Objective: Extend the account of the Kinoautomat interactive film, picking up right after its final sentence.

Radúz Çinçera, «Kinoautomat» One Man and his Jury, 1967
© Radúz Çinçera


Categories: Film

Check as well:

Oliver Hirschbiegel «Mörderische Entscheidung»| Lynn Hershman «Lorna»

Montreal | Canada | 4' | 35mm film, b/w, sound; interactive film with live performance on stage, electronic polling system | Concept: Josev Svoboda, Jaroslav Fric, Bohumil Mika | Director: Vladimír Tosek | Camera: Jan Eisner | film (7mm) transferred to DVD

 Radúz Çinçera
«Kinoautomat: One Man and his Jury»

At the Expo of 1967 in Montréal, Radúz Çinçera presented for the first time to a larger audience the «Kinoautomat» (movie vending-machine) he developed together with the directors Jan Rohac and Vladimir Svitacek, scenographer Josef Svoboda, and Jaroslav Fric and Bohumil Mika. It involved the world’s first interactive movie theater. In the movie theater’s seating, viewers found two buttons necessary for making selections; they were confronted with a film whose action could always be stopped. At one point, two principal actors from the screened film appeared onstage and asked the audience how they thought the scene should be continued. The viewers decided; afterwards, the adequate film version, arrived at by public vote, was then screened. The film«One Man and his Jury» told the story of an «average apartment house,» with turbulent goings-on between tenants. In one scene, a young woman slams her door shut after checking to see who rang her doorbell. Since she was in the shower, nothing covers her body except a towel. In her panic she rings her neighbor’s door and asks for help. Here the film is stopped. The audience is asked whether the neighbor should let her in or not. In almost every case the majority of the viewers answered yes. Only once, at the Expo, did the viewers vote no—when the scene involved a large group of nuns.

Material supplied:
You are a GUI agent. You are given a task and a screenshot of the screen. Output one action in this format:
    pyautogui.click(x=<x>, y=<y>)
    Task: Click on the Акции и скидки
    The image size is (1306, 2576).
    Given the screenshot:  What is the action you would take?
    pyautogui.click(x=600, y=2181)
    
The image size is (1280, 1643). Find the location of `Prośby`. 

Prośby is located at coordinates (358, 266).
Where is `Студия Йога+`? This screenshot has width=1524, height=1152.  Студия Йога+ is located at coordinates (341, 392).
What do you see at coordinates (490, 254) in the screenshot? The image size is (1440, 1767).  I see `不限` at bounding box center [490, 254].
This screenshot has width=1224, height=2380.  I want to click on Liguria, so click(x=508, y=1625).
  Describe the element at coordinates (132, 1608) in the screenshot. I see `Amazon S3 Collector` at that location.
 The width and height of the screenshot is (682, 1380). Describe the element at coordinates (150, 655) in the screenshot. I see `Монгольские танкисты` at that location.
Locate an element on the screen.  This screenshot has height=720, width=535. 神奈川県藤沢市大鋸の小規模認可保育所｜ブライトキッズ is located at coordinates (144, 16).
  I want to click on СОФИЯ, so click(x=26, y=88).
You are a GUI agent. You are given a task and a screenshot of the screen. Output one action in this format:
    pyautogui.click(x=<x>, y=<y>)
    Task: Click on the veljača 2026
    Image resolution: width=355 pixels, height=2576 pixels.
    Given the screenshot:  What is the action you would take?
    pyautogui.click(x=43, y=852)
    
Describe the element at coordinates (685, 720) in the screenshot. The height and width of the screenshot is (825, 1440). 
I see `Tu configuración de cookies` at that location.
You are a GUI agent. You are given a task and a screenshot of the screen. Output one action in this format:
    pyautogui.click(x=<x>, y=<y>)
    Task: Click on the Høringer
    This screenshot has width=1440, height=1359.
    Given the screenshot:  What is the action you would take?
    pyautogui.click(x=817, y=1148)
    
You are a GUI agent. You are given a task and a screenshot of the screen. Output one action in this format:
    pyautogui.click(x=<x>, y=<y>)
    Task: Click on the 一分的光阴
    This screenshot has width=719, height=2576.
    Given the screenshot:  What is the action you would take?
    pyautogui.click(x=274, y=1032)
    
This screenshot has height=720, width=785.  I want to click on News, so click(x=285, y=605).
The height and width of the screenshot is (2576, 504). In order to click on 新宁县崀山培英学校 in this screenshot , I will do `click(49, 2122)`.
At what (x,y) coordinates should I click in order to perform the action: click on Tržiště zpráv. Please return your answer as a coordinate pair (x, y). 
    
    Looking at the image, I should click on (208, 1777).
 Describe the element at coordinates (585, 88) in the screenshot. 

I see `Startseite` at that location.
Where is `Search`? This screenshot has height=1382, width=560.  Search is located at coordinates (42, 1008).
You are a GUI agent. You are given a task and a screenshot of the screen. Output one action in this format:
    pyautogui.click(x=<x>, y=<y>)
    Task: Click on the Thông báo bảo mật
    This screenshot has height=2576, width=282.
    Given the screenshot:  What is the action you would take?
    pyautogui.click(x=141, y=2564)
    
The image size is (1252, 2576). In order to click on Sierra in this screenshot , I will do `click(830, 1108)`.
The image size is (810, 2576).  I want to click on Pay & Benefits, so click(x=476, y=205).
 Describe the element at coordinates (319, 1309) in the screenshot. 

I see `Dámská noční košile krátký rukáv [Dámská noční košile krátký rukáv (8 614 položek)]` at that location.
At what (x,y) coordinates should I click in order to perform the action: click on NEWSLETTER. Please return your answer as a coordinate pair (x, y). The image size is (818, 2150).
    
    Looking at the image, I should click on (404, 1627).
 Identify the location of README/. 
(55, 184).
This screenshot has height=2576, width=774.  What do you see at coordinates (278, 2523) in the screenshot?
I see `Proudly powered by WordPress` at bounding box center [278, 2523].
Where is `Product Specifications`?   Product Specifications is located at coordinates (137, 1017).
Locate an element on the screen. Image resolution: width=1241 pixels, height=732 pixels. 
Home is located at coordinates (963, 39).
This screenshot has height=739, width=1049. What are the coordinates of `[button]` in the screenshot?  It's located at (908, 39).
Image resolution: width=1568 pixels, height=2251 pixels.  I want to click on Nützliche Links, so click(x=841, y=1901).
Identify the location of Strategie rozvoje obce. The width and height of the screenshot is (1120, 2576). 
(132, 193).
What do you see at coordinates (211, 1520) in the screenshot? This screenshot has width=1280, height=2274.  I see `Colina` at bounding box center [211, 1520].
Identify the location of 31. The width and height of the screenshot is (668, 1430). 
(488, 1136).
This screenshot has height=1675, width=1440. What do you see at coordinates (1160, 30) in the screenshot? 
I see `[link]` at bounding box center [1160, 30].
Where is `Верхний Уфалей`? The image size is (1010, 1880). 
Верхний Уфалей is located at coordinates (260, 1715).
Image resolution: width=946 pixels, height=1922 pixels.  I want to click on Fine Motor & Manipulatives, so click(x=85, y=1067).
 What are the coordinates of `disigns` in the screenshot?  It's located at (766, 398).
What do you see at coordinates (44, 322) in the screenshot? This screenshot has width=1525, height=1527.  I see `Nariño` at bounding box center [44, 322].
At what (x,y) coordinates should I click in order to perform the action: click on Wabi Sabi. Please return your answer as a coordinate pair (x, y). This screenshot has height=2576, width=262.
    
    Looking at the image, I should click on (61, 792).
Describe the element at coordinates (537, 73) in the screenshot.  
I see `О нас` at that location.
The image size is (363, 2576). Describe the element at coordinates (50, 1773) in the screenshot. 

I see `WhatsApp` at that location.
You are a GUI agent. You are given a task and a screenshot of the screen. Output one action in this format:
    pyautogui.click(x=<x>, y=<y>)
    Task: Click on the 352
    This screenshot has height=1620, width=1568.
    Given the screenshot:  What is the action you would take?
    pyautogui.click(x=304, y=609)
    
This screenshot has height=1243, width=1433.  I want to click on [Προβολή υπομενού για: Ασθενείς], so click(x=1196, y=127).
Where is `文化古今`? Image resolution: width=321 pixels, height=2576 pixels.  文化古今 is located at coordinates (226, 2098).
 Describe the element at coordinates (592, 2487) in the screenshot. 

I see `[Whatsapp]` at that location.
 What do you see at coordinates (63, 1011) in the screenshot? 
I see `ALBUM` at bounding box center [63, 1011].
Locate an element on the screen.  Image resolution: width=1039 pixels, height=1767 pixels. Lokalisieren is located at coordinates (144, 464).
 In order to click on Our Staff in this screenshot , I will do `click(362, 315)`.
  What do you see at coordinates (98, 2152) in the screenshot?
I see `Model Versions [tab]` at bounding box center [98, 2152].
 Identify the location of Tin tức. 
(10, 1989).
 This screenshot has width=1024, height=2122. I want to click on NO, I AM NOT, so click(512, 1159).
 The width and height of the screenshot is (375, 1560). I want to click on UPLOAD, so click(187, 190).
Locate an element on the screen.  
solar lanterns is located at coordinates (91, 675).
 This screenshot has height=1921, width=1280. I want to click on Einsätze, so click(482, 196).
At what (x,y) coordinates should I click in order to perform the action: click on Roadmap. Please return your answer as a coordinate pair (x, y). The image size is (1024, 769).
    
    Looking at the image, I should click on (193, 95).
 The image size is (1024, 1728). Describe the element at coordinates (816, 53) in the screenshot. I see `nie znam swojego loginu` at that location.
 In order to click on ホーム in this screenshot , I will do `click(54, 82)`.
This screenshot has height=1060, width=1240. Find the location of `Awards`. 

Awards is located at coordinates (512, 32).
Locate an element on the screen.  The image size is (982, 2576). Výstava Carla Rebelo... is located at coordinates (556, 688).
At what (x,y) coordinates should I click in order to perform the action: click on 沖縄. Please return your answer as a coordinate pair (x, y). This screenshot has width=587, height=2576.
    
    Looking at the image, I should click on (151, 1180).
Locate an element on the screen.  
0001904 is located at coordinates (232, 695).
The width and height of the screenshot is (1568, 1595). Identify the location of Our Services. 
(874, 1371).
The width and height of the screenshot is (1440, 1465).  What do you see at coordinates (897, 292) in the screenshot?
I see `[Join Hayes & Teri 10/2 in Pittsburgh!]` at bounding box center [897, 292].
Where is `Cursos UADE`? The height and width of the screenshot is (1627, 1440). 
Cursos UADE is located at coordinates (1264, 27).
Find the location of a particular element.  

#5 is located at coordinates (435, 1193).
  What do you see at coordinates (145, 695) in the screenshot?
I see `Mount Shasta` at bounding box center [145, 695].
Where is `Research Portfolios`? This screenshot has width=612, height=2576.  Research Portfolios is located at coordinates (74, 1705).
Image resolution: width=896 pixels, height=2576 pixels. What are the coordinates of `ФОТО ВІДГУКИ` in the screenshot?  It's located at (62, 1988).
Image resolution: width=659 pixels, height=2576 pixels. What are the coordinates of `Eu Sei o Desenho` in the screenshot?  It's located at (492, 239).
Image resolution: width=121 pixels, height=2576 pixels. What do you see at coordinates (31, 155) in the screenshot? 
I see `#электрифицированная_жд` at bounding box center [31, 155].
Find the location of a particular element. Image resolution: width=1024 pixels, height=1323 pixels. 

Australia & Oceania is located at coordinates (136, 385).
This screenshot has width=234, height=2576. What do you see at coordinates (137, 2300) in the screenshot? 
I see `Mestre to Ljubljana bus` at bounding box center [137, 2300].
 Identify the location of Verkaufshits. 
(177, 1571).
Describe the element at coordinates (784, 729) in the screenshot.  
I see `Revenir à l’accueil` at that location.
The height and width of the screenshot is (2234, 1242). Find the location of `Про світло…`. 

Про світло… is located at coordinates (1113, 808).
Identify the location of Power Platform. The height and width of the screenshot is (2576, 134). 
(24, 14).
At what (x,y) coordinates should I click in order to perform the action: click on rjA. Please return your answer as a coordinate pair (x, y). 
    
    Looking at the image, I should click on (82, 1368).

Answer below:
«The branching structure wasn't tree-like, doubling the number of scenes needed at each choice, but rather always remained only two. They did this by carefully crafting a story such that no matter which of the two options were chosen, it would end up back at the same next choice. The vote was executed by the projectionist switching one lens cap between the two synchronized projectors. The artfulness, ultimately, was not in the interaction but in the illusion of interaction. The film's director, Raduz Cincera, made it as a satire of democracy, where everyone votes but it doesn't make any difference.» (Quote from: Michael Naimark, Interactive Art - Maybe It's a Bad Idea, 1997)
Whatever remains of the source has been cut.